George "Pee Wee" Erwin (May 30, 1913 – June 20, 1981) was an American jazz trumpeter.

Biography
He was born in Falls City, Nebraska, United States. Erwin started on trumpet at age four. He played in several territory bands before joining the groups of Joe Haymes (1931–33) and Isham Jones (1933–34). He then moved to New York City, where he was prolific as a studio musician, performing on radio and in recording sessions. He played with Benny Goodman in 1934-35, then with Ray Noble in 1935; the next year he rejoined Goodman, taking Bunny Berigan's empty chair.
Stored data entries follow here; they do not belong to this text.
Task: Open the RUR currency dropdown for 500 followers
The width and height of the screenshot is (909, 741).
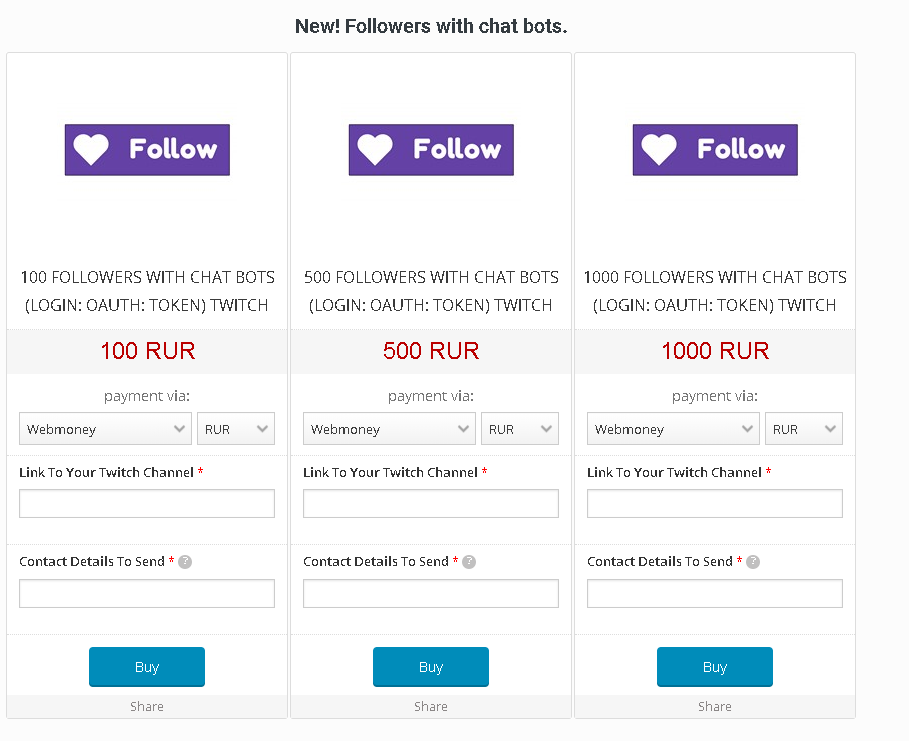Action: tap(520, 429)
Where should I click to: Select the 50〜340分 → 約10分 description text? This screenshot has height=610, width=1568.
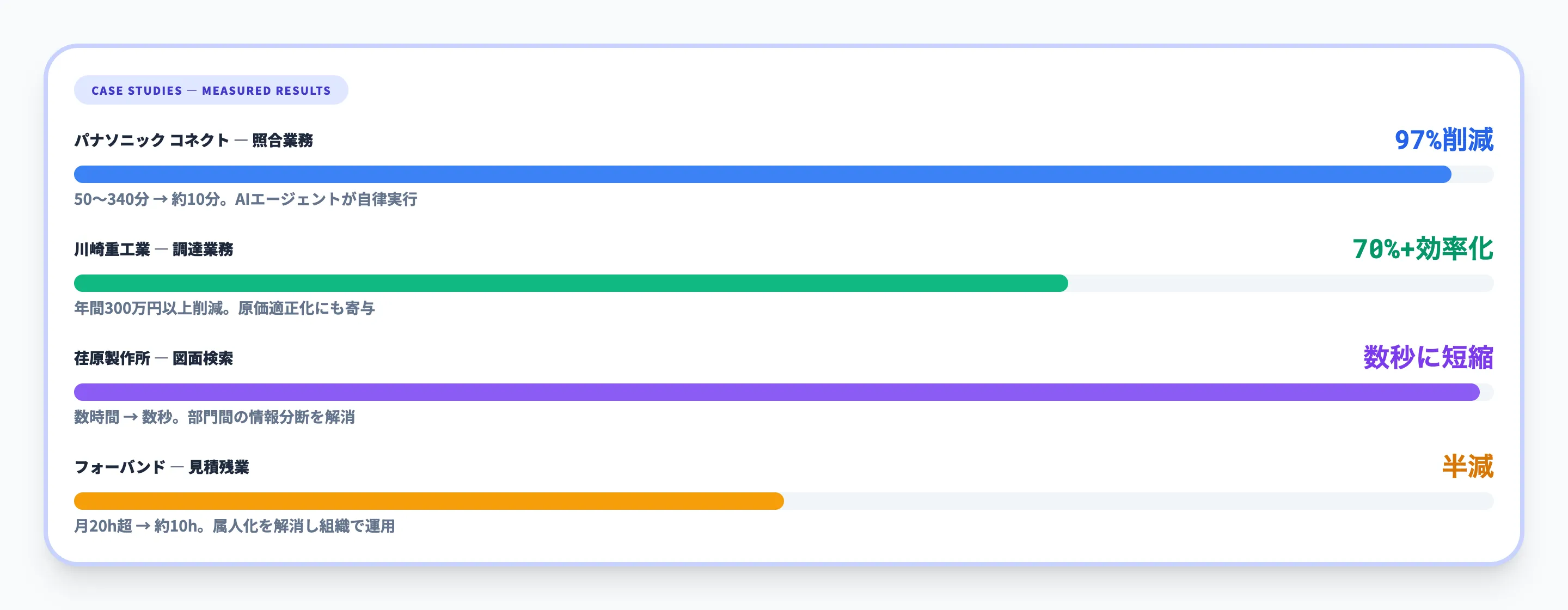coord(246,199)
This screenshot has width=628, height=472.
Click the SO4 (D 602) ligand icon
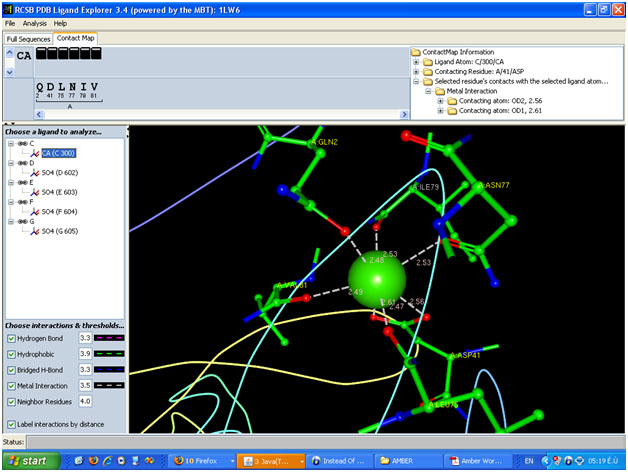[34, 173]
In 1937, he again followed Berigan, this time in Tommy Dorsey's orchestra, where he remained until 1939.

Erwin led his own big band in 1941-42 and 1946. In the 1950s, he settled in New Milford, New Jersey, and played Dixieland jazz in New Orleans, and in the 1960s formed his own trumpet school with Chris Griffin; among its graduates was Warren Vaché. Erwin played up until the year of his death, recording as a leader for United Artists in the 1950s and issuing six albums in 1980 and 1981, the last two years of his life.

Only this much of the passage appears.